En 2014, le promoteur Bouygues immobilier a construit une résidence d’appartements appelée « Séréni’T » à la Robertsau. Depuis leur installation, propriétaires et locataires se battent entre lettres, appels et fatigue pour que des malfaçons du bâtiment soient réparées, mais les solutions se font attendre de la part du promoteur immobilier. Explication d’un système et de ses risques.

« Bouygues c’est un nom que l’on connait, qui nous rassure. On avait entièrement confiance quand on les a choisi ». Cette phrase, on peut l’entendre à la volée de la part de nouveaux propriétaires qui ont fait confiance au promoteur immobilier pour le programme Séréni’T, à Strasbourg Robertsau. Lors de sa commercialisation, Bouygues décrivait ainsi l’ensemble sur sa brochure : « Votre vie respire le bien-être », « C’est là que votre nouvelle vie vous attend », « L’expertise et la qualité de Bouygues Immobilier », « Réduisez votre consommation d’énergie », etc.

Mais depuis la livraison en juillet 2014, résidents de l’impasse du Hüttwörth n’ont pas l’air si sereins : portes qui ne se ferment pas, parquet mal installé, infiltrations d’eau, chauffage qui ne fonctionne pas, sols brûlants, problèmes d’électricité…

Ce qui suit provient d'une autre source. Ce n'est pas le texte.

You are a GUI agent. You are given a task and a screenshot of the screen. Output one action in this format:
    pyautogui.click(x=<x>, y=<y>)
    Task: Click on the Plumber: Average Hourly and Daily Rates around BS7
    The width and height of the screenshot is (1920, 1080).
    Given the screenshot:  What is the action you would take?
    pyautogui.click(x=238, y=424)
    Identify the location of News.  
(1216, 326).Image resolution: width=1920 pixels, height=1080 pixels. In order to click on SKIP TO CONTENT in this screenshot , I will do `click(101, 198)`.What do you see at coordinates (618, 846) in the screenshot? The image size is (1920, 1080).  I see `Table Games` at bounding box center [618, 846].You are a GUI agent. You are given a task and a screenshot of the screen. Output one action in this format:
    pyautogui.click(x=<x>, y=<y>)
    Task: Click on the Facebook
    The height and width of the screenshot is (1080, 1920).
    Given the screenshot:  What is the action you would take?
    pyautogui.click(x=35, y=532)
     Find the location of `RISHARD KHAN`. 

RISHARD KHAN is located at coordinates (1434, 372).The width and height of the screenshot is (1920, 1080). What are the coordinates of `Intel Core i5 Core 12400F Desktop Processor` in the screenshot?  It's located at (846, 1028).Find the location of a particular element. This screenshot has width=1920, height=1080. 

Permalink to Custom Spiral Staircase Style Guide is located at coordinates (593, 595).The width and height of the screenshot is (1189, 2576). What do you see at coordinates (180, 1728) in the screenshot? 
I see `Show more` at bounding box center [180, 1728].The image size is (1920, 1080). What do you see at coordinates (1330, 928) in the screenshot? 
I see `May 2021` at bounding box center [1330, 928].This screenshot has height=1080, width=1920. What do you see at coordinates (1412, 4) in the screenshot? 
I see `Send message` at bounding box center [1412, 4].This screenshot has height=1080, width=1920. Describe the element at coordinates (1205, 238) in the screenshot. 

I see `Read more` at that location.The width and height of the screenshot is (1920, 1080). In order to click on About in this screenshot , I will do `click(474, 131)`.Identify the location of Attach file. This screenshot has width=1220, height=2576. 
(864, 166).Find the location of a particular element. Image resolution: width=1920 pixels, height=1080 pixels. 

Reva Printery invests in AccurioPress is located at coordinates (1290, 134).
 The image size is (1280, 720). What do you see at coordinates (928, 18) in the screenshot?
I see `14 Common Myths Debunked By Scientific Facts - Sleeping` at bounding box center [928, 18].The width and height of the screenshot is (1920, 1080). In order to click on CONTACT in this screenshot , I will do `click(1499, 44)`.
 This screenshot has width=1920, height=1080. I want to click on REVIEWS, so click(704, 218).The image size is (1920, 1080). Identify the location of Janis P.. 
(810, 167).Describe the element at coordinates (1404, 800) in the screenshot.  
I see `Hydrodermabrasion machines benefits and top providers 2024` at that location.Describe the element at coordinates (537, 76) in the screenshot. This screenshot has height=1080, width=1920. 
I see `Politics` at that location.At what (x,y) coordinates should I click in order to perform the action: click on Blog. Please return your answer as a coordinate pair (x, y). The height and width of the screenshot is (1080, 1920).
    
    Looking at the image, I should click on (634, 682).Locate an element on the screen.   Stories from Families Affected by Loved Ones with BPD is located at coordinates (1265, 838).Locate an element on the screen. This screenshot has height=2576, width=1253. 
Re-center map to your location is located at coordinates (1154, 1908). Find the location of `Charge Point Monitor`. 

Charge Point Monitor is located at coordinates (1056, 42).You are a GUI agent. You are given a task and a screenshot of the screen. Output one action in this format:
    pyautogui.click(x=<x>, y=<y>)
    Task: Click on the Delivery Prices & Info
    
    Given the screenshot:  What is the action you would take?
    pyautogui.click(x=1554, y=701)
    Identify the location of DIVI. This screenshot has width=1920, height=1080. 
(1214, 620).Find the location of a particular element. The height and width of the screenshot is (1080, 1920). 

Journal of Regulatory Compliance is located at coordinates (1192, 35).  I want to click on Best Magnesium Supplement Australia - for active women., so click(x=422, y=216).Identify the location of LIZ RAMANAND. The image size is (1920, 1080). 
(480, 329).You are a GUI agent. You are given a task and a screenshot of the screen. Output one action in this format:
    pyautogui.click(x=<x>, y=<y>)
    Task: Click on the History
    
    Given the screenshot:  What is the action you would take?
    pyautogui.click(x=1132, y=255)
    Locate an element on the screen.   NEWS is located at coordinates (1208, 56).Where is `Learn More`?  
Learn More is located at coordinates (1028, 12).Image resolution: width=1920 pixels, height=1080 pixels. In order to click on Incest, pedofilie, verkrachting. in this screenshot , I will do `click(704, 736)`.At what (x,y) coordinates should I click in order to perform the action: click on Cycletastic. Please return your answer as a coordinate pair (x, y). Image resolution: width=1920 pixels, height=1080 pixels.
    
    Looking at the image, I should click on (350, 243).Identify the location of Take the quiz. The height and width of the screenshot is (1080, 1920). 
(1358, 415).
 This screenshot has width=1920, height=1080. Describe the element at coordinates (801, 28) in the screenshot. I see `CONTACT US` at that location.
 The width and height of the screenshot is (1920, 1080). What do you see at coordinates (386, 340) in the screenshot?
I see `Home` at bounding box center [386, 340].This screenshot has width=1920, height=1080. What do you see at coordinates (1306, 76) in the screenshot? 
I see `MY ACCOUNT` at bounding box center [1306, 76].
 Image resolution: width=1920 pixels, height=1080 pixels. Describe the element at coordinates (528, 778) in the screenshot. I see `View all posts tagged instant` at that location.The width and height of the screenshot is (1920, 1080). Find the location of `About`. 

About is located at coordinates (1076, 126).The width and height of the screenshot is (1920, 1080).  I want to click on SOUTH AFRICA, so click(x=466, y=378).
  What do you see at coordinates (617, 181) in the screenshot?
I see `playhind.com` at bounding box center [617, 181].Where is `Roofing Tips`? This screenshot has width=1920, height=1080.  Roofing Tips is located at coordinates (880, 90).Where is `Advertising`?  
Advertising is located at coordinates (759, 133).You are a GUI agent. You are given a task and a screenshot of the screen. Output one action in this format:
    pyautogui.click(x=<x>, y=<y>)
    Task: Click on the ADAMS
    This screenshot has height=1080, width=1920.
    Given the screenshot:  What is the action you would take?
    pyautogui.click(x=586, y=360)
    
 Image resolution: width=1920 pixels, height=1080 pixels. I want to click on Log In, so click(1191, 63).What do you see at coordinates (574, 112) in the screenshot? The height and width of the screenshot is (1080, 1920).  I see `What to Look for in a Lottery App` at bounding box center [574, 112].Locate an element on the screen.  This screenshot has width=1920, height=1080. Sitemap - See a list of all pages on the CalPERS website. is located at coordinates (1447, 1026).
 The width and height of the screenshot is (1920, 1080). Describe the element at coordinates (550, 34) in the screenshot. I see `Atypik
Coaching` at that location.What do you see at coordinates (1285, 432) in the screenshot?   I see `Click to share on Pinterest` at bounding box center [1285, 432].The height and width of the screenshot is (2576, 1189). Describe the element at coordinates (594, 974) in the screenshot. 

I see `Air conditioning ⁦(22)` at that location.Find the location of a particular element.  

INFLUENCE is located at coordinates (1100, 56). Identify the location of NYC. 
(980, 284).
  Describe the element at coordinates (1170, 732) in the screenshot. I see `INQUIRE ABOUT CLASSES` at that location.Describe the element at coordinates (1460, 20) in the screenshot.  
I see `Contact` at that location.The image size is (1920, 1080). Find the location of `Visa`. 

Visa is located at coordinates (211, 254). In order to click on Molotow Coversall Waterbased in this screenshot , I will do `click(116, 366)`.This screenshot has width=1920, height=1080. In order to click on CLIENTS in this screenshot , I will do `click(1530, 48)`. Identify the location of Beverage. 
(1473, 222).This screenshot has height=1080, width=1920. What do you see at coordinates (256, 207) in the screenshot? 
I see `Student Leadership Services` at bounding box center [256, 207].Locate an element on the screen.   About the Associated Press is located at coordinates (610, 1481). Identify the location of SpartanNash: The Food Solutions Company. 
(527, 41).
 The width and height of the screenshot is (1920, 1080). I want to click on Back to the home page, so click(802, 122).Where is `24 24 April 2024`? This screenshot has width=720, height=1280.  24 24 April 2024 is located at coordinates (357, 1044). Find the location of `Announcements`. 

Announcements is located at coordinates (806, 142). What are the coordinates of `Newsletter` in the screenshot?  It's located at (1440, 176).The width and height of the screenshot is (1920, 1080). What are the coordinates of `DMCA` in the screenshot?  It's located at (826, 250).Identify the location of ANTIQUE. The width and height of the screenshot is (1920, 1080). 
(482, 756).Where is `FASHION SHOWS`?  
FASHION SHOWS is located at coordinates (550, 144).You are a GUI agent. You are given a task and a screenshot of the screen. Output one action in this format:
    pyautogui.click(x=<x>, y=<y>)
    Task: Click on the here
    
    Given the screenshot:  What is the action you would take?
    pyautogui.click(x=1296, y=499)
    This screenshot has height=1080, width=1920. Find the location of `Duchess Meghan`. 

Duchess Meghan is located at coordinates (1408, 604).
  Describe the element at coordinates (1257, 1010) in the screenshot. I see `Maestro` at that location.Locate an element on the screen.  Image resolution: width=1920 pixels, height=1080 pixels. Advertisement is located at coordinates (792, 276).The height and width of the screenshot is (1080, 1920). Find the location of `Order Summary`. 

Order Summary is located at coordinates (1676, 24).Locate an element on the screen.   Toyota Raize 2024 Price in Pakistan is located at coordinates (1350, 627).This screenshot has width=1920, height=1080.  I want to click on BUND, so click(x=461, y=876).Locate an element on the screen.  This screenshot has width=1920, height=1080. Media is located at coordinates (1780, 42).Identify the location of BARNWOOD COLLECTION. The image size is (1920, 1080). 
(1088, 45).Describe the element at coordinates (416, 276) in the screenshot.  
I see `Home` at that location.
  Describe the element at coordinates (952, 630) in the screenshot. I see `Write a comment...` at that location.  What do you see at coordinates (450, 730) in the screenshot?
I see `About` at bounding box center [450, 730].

La première propriétaire à s’être installée (en juillet 2014) s’appelle Yvonne Von Zeidler. Après trois semaines dans son nouveau trois pièces de 60 m2, elle décide de quitter les lieux avec sa fille, constatant des défauts d’étanchéité, de l’humidité, des malfaçons, la pente de son terrain inversée, récupérant en cas d’averse, les eaux s’écoulant du toit et des terrasses supérieures et amenant toutes les eaux de pluie terreuse vers son jardin.

Elle se lance alors dans une procédure judiciaire, fait assigner Bouygues Immobilier devant le tribunal de grande instance de Strasbourg, aux fins d’obtenir la résolution de la vente ainsi que la restitution du prix (224 000 euros).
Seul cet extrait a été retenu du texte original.